The banded kestrel (Falco zoniventris) is a bird of prey belonging to the falcon family Falconidae. It is endemic to Madagascar and is also known as the Madagascar banded kestrel, barred kestrel or Madagascar barred kestrel. Its closest relatives are the grey kestrel and Dickinson's kestrel of mainland Africa and the three are sometimes placed in the subgenus Dissodectes.
It is 27–30 cm long with a wingspan of 60–68 cm. The upperparts are grey and the tail is dark. The underparts are whitish with dark grey streaks on the throat and upper breast and dark grey barring on the lower breast and belly. The feet, eyes and cere are yellow and there is bare yellow skin around the eye. Juvenile birds are browner than the adults with darker eyes and less bare skin around the eye.
The species has a shrill, staccato, chattering call and a sharp, screaming call but is usually silent outside the breeding season.
It is fairly common in the southern and western parts of Madagascar but more local in the north and east and absent from the central plateau. It occurs from sea-level up to 2000 metres. It inhabits clearings and edges in forest and woodland.
It rarely hovers, preferring to hunt from a perch. It feeds on small reptiles such as chamaeleons and day geckos, large insects such as grasshoppers and beetles and occasionally on birds.
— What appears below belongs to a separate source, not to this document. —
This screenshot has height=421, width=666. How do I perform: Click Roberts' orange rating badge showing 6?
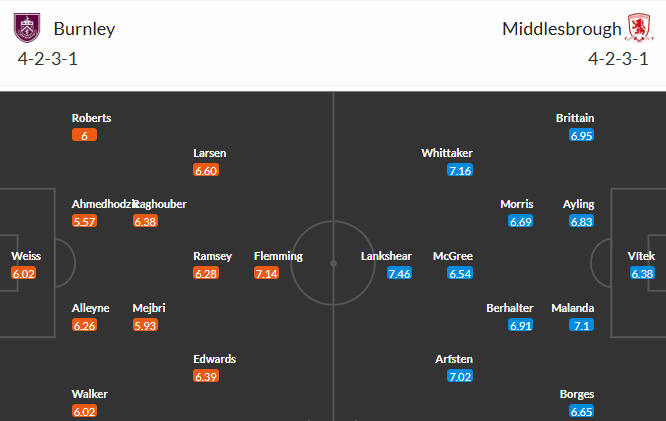click(85, 135)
Prey is caught on the ground or snatched from a branch or tree trunk.
Breeding takes place from September to December. The nest is a simple scrape, usually in the old nest of another bird, especially the sickle-billed vanga. The nest is located in a tree hole or amongst epiphytic growth. Three yellowish eggs are laid.
- Ferguson-Lees, James & Christie, David A. (2001) Raptors of the World, Christopher Helm, London.
- Global Raptor Information Network (2007) Species account: Banded Kestrel Falco zoniventris. Downloaded from http://www.globalraptors.org on 2 Aug. 2007.
- Sinclair, Ian & Langrand, Olivier (1998) Birds of the Indian Ocean Islands, Struik, Cape Town.